Ganz in Weiß gekleidet redet Carolina Bianchi über den Femizid: Sie nimmt ihr Publikum (es gab drei Vorstellungen in der Halle G des Museumsquartiers) mit auf eine „Reise durch die Hölle“. Im Mittelpunkt steht das Schicksal der Künstlerin Pippa Bacca: Am 8. März 2008 brach sie mit einer Freundin, Silvia Moro, zu einer wagemutigen Reise auf. Sie wollten in Brautkleidern von Mailand quer über den Balkan und durch den Nahen Osten nach Jerusalem trampen, um ein Zeichen für den Weltfrieden zu setzen. In der Türkei stieg Silvia Moro aus, weil ihr mulmig war; wenig später wurde Pippa Bacca vergewaltigt und ermordet.
Carolina Bianchi lässt die Performance wiederauferstehen – in Form eines Reenactments: Sie tut so, als würde sie ein Betäubungsmittel zu sich nehmen, und kündigt an, sich ihrem Kollektiv Cara de Cavalo auszuliefern. Sollte der Schlummertrunk nicht wirken, würde sie alle 500 Seiten ihrer Recherchen – auf dem Tisch mit Spitzendeckerl liegt ein monströses Manuskript – vortragen.
Alkoholgeschwängert
Sie referiert über Künstlerinnen, die mit ihrem Körper arbeiten, erwähnt u. a. Marina Abramović und Valie Export. Nach knapp einer Stunde gibt sie vor, die Kontrolle zu verlieren, und legt sich auf den Altar: wie aufgebahrt.

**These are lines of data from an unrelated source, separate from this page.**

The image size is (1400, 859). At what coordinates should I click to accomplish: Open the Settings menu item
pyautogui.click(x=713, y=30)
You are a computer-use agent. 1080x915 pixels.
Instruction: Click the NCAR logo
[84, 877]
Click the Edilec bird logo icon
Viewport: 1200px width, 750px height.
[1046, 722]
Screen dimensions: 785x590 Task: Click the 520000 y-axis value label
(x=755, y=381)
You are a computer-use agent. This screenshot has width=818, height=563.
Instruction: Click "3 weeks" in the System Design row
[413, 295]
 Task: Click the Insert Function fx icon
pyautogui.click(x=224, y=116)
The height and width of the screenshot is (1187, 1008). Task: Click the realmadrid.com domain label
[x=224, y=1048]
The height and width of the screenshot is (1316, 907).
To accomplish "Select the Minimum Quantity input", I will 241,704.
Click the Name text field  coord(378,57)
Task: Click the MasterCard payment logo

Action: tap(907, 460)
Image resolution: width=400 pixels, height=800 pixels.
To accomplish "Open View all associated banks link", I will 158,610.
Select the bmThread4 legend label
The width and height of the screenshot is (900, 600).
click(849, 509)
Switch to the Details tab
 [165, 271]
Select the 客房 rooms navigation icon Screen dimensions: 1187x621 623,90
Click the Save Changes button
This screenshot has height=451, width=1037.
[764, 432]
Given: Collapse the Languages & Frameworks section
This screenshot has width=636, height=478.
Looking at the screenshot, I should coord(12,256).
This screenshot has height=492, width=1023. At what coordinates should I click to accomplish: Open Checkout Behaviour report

Die Projektionsleinwand wird eingerollt, acht Performerinnen und Performer übernehmen. Sie ähneln den Outlaws aus „Mad Max“. Als wollten sie unterstreichen, dass alles echt ist, schütten sie sich Tequila über die Köpfe: Bis zum Ende der Darbietung (nach zweieinhalb Stunden) riecht es alkoholgeschwängert. Es gibt viele Verweise und deftige Bilder. Doch andauernd wird man an „Extra Life“ von Gisèle Vienne erinnert (war im März im MQ zu sehen): Auch da stand ein Auto mit Fahrgast„zelle“ auf der düsteren Bühne – und es ging sehr beklemmend um Missbrauch.
Die Penetrierung der Braut erinnert an eine Endoskopie: Das Team führt dem Dornröschen eine Mini-Kamera in die Vagina ein. Ein Graffiti verkündet in zynischem Machismo „She got love“. Und dann kriegt Carolina Bianchi, um munter zu werden, ein Pepsi. Bitteres Fazit: Eine Katharsis gibt es nicht.